Vestiges de fortifications
Sentinelles de pierre oubliées, les vestiges médiévaux de Bonneval témoignent d'une enceinte fortifiée qui protégea l'une des cités monastiques les plus influentes du Dunois au cœur du Centre-Val de Loire.
Histoire
Au fil des ruelles calmes de Bonneval, en Eure-et-Loir, subsistent les témoins silencieux d'un passé guerrier : les vestiges de l'enceinte fortifiée médiévale qui ceintura jadis cette petite ville dunoise. Classés monuments historiques par arrêté de 1927, ces pans de murailles et ces tours éventrées constituent un vestige rare et précieux dans un département où l'architecture militaire du Moyen Âge a souvent cédé devant les reconstructions successives. Ce qui rend ces fortifications singulières, c'est leur intrication intime avec le tissu urbain de Bonneval, ville fondée autour de sa célèbre abbaye bénédictine. L'enceinte ne défendait pas seulement une cité laïque : elle protégeait un ensemble monastique et un bourg qui gravitaient ensemble autour d'un destin commun, mêlant foi, commerce et nécessité défensive en une même logique d'implantation. Le visiteur attentif perçoit encore, dans l'articulation des maçonneries, la logique stratégique qui présida à leur édification. Déambuler le long de ces murailles relève d'une expérience de méditation historique autant que de promenade. Les pierres calcaires, patinées par les siècles, alternent avec des segments restaurés qui permettent de saisir la hauteur et l'épaisseur originelles de l'enceinte. Quelques tours, plus ou moins bien conservées, ponctuent le tracé et rappellent que Bonneval fut, à son heure de gloire, une place digne d'être défendue. Le cadre environnant amplifie le charme de la découverte : la vallée du Loir, toute proche, baigne le site d'une lumière douce et verdoyante qui contraste avec la rudesse militaire des maçonneries. Bonneval, surnommée parfois la « petite Venise dunoise » pour ses canaux, offre ainsi un écrin romantique et inattendu à ces ruines austères, faisant de la visite une expérience à la fois érudite et sensible.
Architecture
Les vestiges de l'enceinte fortifiée de Bonneval s'inscrivent dans la tradition des fortifications médiévales du Dunois et du Perche, caractérisée par l'emploi massif du calcaire blanchâtre extrait des coteaux du Loir. Les courtines, dont la hauteur varie aujourd'hui entre deux et six mètres selon l'état de conservation, présentent une épaisseur d'environ un mètre cinquante, suffisante pour résister aux machines de guerre de l'époque et pour accueillir un chemin de ronde couvert.
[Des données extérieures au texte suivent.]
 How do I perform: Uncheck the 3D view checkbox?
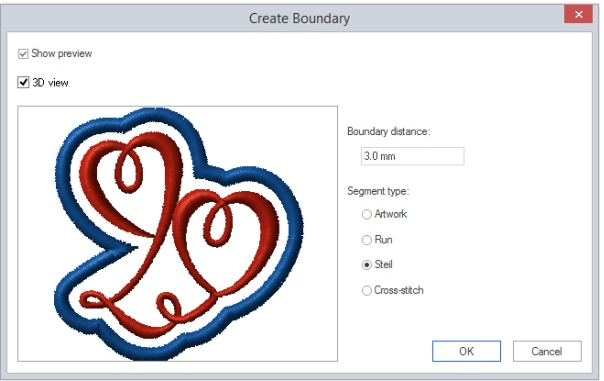tap(23, 82)
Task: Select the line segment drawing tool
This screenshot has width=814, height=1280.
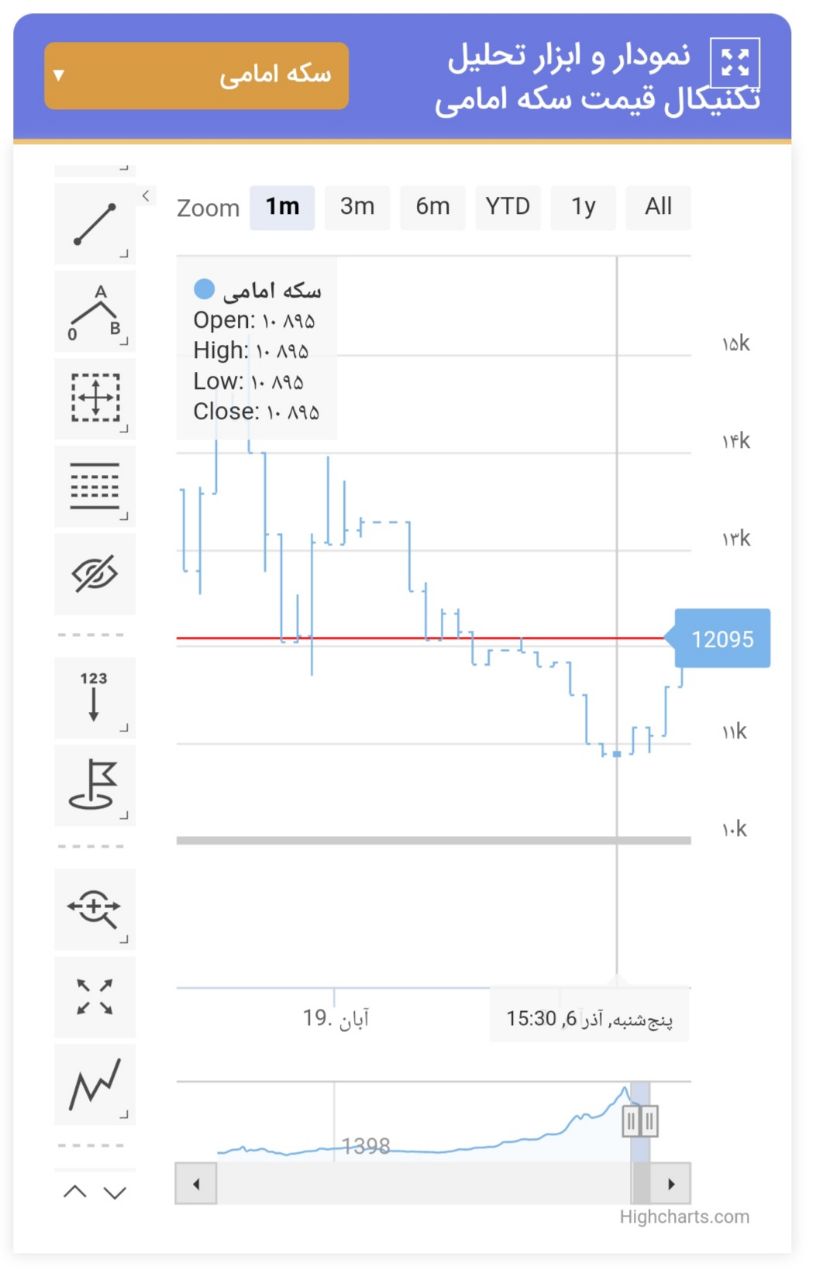Action: [x=95, y=224]
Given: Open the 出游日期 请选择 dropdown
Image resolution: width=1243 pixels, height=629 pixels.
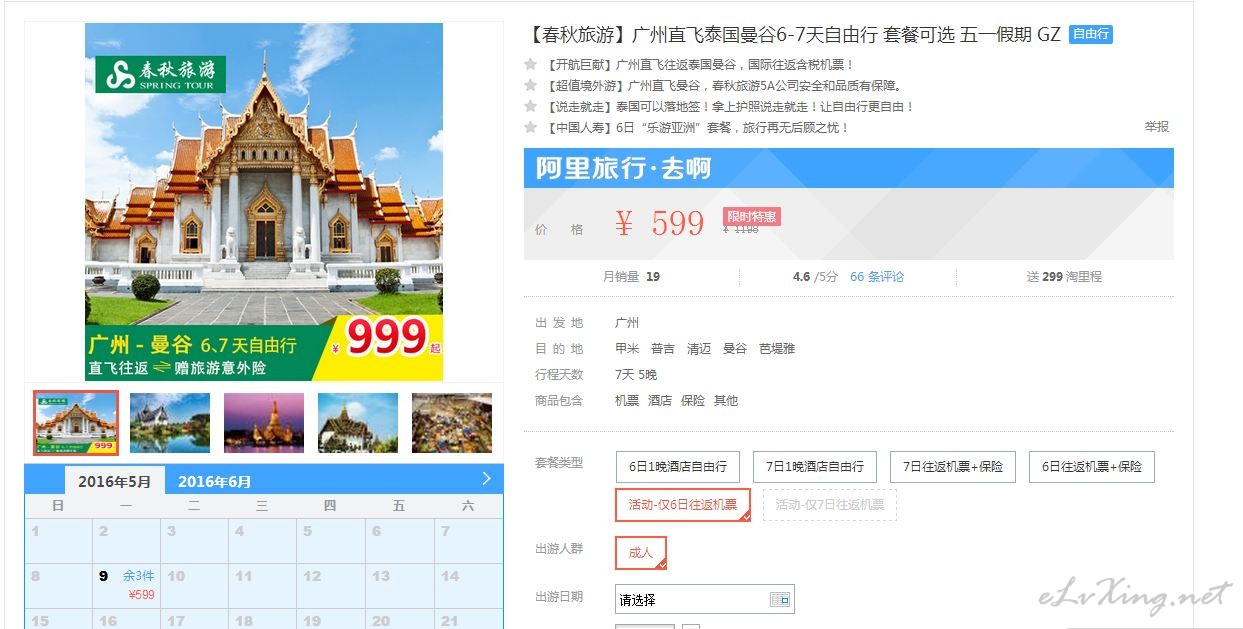Looking at the screenshot, I should tap(705, 599).
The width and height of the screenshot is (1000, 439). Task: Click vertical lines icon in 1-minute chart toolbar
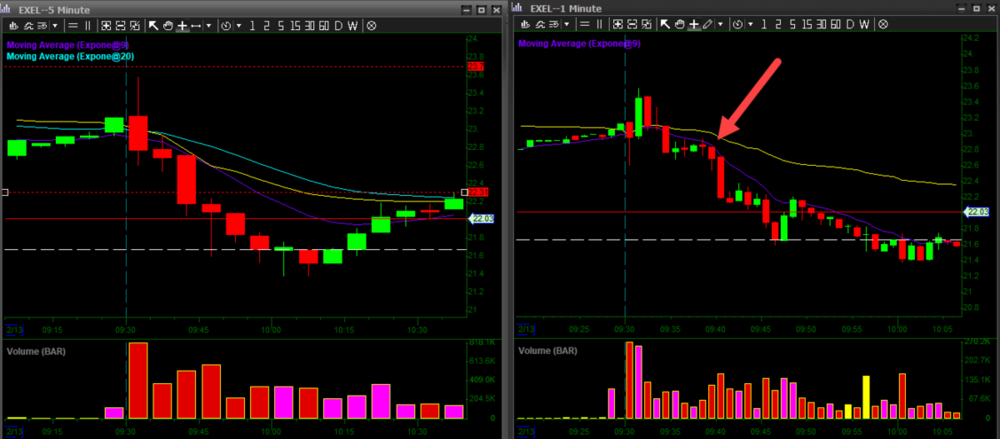click(599, 25)
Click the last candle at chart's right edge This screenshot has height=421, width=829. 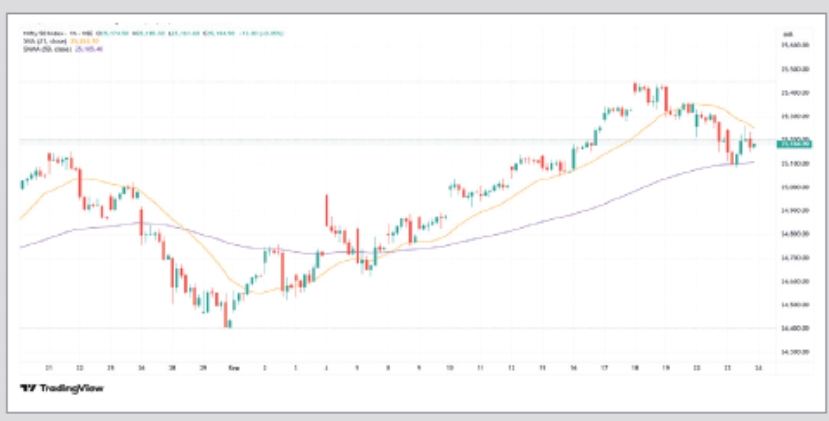click(753, 146)
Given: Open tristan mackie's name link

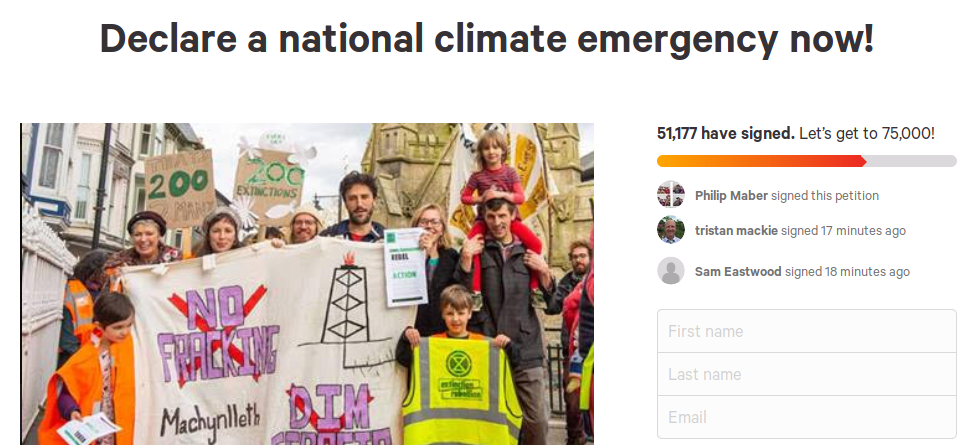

Les tours conservées, de plan semi-circulaire ou rectangulaire selon leur époque de construction, témoignent des évolutions tactiques successives : les plus anciennes, à plan quadrangulaire, reflètent les conceptions défensives des XIe-XIIe siècles, tandis que les tours cylindriques ou en fer à cheval, apparues aux XIIIe-XIVe siècles, permettaient d'améliorer le flanquement et d'éliminer les angles morts. Quelques archères à ébrasement intérieur subsistent, rappelant la fonction militaire première de ces ouvrages. L'appareil de construction mêle les techniques : blocs taillés en assises régulières pour les parties de représentation et d'entrée, petit appareil de moellons bruts pour les portions courantes. Certaines sections révèlent des reprises en brique — matériau qui se diffusa dans la région à partir du XVe siècle — témoignant des réparations tardives effectuées après les destructions de la guerre de Cent Ans. Le tracé général de l'enceinte, aujourd'hui partiellement lisible dans le plan des rues de Bonneval, épousait la topographie locale et s'appuyait sur les bras du Loir comme défenses naturelles.